• [Provided information]
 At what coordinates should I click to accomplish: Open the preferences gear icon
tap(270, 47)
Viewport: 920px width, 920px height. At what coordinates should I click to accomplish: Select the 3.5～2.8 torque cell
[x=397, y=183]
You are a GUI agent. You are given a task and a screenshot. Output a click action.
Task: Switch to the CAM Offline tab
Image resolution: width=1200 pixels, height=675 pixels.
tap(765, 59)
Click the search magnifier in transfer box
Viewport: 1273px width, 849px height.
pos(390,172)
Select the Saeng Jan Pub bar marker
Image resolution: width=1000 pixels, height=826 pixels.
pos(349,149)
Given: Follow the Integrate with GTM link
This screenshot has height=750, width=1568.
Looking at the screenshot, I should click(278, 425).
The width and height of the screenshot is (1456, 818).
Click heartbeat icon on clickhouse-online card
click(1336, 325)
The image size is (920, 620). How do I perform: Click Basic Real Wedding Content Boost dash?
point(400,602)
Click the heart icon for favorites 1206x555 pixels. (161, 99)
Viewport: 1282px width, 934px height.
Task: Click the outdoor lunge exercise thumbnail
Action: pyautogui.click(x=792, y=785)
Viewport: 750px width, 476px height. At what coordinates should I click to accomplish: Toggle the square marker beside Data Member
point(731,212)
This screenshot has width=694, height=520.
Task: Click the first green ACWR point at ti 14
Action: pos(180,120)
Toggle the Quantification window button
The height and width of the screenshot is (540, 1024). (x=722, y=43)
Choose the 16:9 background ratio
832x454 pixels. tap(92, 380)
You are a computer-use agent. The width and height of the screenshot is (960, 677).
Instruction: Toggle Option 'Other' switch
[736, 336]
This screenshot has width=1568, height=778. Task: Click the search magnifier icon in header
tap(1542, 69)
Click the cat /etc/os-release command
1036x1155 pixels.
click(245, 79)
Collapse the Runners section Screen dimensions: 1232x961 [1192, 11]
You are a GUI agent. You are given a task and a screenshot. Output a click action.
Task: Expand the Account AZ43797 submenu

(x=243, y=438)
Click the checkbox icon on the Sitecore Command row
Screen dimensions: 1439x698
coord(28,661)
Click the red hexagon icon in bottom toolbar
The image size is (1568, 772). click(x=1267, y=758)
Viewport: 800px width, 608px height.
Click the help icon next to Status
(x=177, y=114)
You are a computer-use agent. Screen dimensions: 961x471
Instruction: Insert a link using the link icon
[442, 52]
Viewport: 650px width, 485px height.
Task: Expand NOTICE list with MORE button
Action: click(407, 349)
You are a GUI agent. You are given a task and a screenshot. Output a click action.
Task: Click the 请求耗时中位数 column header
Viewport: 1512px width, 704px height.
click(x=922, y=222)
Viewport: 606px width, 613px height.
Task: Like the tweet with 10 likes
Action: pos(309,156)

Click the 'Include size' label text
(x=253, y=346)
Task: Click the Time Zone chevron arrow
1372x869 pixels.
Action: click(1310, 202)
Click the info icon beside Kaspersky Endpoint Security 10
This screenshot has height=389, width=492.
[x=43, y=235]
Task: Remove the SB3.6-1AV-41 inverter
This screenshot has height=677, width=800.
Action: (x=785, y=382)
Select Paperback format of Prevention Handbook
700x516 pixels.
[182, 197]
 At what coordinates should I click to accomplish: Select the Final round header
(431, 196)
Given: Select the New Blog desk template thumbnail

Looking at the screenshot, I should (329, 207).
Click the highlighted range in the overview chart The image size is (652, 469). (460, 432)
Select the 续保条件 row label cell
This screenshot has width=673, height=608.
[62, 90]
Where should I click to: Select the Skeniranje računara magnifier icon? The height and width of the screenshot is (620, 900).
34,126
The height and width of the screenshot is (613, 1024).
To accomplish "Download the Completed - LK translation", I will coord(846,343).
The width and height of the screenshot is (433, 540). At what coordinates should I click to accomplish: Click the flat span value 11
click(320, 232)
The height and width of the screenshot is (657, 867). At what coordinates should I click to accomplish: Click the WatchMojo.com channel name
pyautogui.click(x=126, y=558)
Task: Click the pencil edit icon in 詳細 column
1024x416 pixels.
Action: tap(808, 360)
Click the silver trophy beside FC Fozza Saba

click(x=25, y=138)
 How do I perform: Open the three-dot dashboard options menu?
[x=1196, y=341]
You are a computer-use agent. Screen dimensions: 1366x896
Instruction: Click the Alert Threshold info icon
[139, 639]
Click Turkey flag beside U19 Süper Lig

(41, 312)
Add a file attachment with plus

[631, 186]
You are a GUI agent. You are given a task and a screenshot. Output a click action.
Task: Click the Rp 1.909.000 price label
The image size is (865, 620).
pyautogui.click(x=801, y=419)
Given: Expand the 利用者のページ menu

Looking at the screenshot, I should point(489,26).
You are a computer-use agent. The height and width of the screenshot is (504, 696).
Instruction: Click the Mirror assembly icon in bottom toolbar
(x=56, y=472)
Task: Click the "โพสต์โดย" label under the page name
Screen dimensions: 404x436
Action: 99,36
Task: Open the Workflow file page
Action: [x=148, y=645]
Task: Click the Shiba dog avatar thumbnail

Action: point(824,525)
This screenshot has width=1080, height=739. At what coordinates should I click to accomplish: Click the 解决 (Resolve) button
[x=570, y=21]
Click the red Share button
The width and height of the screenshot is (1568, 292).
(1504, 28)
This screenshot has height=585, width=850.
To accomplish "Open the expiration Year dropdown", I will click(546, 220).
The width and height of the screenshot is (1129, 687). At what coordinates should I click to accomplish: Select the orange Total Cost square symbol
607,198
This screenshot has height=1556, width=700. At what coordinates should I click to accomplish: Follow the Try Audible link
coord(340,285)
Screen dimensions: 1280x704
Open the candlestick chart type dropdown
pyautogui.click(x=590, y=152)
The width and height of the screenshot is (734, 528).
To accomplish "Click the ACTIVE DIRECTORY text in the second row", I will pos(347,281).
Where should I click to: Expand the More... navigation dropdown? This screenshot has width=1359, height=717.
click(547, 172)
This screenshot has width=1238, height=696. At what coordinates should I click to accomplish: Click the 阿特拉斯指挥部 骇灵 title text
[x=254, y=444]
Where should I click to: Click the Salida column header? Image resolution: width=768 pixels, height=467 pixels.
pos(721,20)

• [Exercise aim]
Transcribe every entry exactly, omitting nothing.

• [Solution]
 At what coordinates should I click to accomplish: Open the preferences gear icon
tap(270, 47)
Viewport: 920px width, 920px height. At what coordinates should I click to accomplish: Select the 3.5～2.8 torque cell
[x=397, y=183]
You are a GUI agent. You are given a task and a screenshot. Output a click action.
Task: Switch to the CAM Offline tab
Image resolution: width=1200 pixels, height=675 pixels.
tap(765, 59)
Click the search magnifier in transfer box
Viewport: 1273px width, 849px height.
pos(390,172)
Select the Saeng Jan Pub bar marker
Image resolution: width=1000 pixels, height=826 pixels.
pos(349,149)
Given: Follow the Integrate with GTM link
This screenshot has height=750, width=1568.
Looking at the screenshot, I should click(278, 425).
The width and height of the screenshot is (1456, 818).
Click heartbeat icon on clickhouse-online card
click(1336, 325)
The image size is (920, 620). How do I perform: Click Basic Real Wedding Content Boost dash?
point(400,602)
Click the heart icon for favorites 1206x555 pixels. (161, 99)
Viewport: 1282px width, 934px height.
Task: Click the outdoor lunge exercise thumbnail
Action: pyautogui.click(x=792, y=785)
Viewport: 750px width, 476px height. At what coordinates should I click to accomplish: Toggle the square marker beside Data Member
point(731,212)
This screenshot has width=694, height=520.
Task: Click the first green ACWR point at ti 14
Action: pos(180,120)
Toggle the Quantification window button
The height and width of the screenshot is (540, 1024). (x=722, y=43)
Choose the 16:9 background ratio
832x454 pixels. tap(92, 380)
You are a computer-use agent. The width and height of the screenshot is (960, 677).
Instruction: Toggle Option 'Other' switch
[736, 336]
This screenshot has width=1568, height=778. Task: Click the search magnifier icon in header
tap(1542, 69)
Click the cat /etc/os-release command
1036x1155 pixels.
click(245, 79)
Collapse the Runners section Screen dimensions: 1232x961 [1192, 11]
You are a GUI agent. You are given a task and a screenshot. Output a click action.
Task: Expand the Account AZ43797 submenu

(x=243, y=438)
Click the checkbox icon on the Sitecore Command row
Screen dimensions: 1439x698
coord(28,661)
Click the red hexagon icon in bottom toolbar
The image size is (1568, 772). click(x=1267, y=758)
Viewport: 800px width, 608px height.
Click the help icon next to Status
(x=177, y=114)
You are a computer-use agent. Screen dimensions: 961x471
Instruction: Insert a link using the link icon
[442, 52]
Viewport: 650px width, 485px height.
Task: Expand NOTICE list with MORE button
Action: click(407, 349)
You are a GUI agent. You are given a task and a screenshot. Output a click action.
Task: Click the 请求耗时中位数 column header
Viewport: 1512px width, 704px height.
click(x=922, y=222)
Viewport: 606px width, 613px height.
Task: Like the tweet with 10 likes
Action: pos(309,156)

Click the 'Include size' label text
(x=253, y=346)
Task: Click the Time Zone chevron arrow
1372x869 pixels.
Action: click(1310, 202)
Click the info icon beside Kaspersky Endpoint Security 10
This screenshot has height=389, width=492.
[x=43, y=235]
Task: Remove the SB3.6-1AV-41 inverter
This screenshot has height=677, width=800.
Action: (x=785, y=382)
Select Paperback format of Prevention Handbook
700x516 pixels.
[182, 197]
 At what coordinates should I click to accomplish: Select the Final round header
(431, 196)
Given: Select the New Blog desk template thumbnail

Looking at the screenshot, I should (329, 207).
Click the highlighted range in the overview chart The image size is (652, 469). (460, 432)
Select the 续保条件 row label cell
This screenshot has width=673, height=608.
[62, 90]
Where should I click to: Select the Skeniranje računara magnifier icon? The height and width of the screenshot is (620, 900).
34,126
The height and width of the screenshot is (613, 1024).
To accomplish "Download the Completed - LK translation", I will coord(846,343).
The width and height of the screenshot is (433, 540). At what coordinates should I click to accomplish: Click the flat span value 11
click(320, 232)
The height and width of the screenshot is (657, 867). At what coordinates should I click to accomplish: Click the WatchMojo.com channel name
pyautogui.click(x=126, y=558)
Task: Click the pencil edit icon in 詳細 column
1024x416 pixels.
Action: tap(808, 360)
Click the silver trophy beside FC Fozza Saba

click(x=25, y=138)
 How do I perform: Open the three-dot dashboard options menu?
[x=1196, y=341]
You are a computer-use agent. Screen dimensions: 1366x896
Instruction: Click the Alert Threshold info icon
[139, 639]
Click Turkey flag beside U19 Süper Lig

(41, 312)
Add a file attachment with plus

[631, 186]
You are a GUI agent. You are given a task and a screenshot. Output a click action.
Task: Click the Rp 1.909.000 price label
The image size is (865, 620).
pyautogui.click(x=801, y=419)
Given: Expand the 利用者のページ menu

Looking at the screenshot, I should point(489,26).
You are a computer-use agent. The height and width of the screenshot is (504, 696).
Instruction: Click the Mirror assembly icon in bottom toolbar
(x=56, y=472)
Task: Click the "โพสต์โดย" label under the page name
Screen dimensions: 404x436
Action: 99,36
Task: Open the Workflow file page
Action: [x=148, y=645]
Task: Click the Shiba dog avatar thumbnail

Action: point(824,525)
This screenshot has width=1080, height=739. At what coordinates should I click to accomplish: Click the 解决 (Resolve) button
[x=570, y=21]
Click the red Share button
The width and height of the screenshot is (1568, 292).
(1504, 28)
This screenshot has height=585, width=850.
To accomplish "Open the expiration Year dropdown", I will click(546, 220).
The width and height of the screenshot is (1129, 687). At what coordinates should I click to accomplish: Select the orange Total Cost square symbol
607,198
This screenshot has height=1556, width=700. At what coordinates should I click to accomplish: Follow the Try Audible link
coord(340,285)
Screen dimensions: 1280x704
Open the candlestick chart type dropdown
pyautogui.click(x=590, y=152)
The width and height of the screenshot is (734, 528).
To accomplish "Click the ACTIVE DIRECTORY text in the second row", I will pos(347,281).
Where should I click to: Expand the More... navigation dropdown? This screenshot has width=1359, height=717.
click(547, 172)
This screenshot has width=1238, height=696. At what coordinates should I click to accomplish: Click the 阿特拉斯指挥部 骇灵 title text
[x=254, y=444]
Where should I click to: Click the Salida column header? Image resolution: width=768 pixels, height=467 pixels.
pos(721,20)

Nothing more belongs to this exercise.